Reproduce every line of the items below, requests included, but multiply each coordinate in the answers by 2.6 and round to the nearest whole number, with halves rounded up. Leave the pictures out.

Start of Dataset excerpts

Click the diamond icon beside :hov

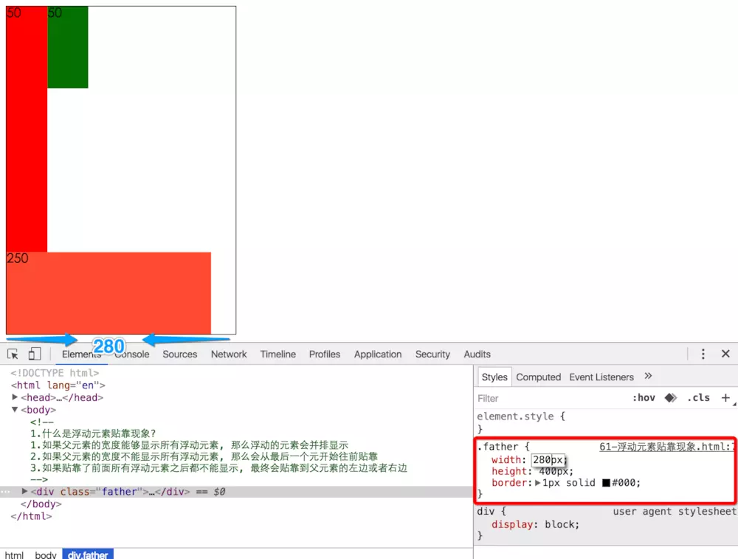[x=670, y=398]
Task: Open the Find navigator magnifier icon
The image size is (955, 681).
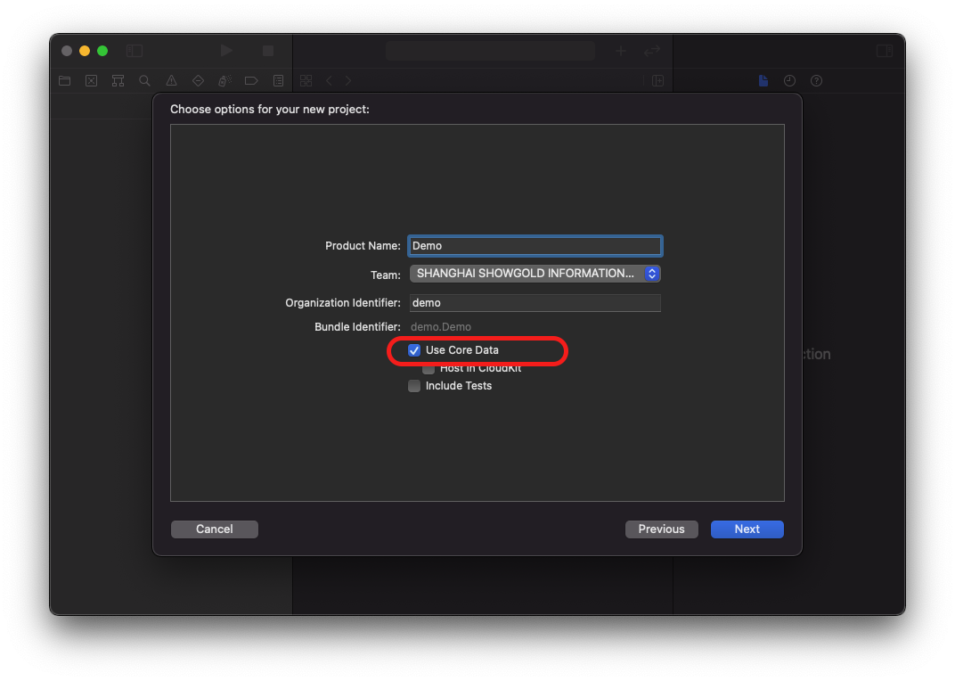Action: (x=144, y=81)
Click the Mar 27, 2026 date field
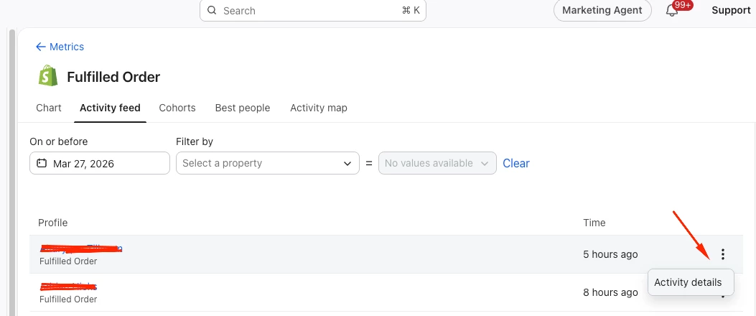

End of Dataset excerpts

Exercise solution:
Click the diamond icon beside :hov

[x=1742, y=1035]
Task: Open the Find navigator magnifier icon
The image size is (955, 681).
Action: (x=374, y=211)
Click the Mar 27, 2026 date field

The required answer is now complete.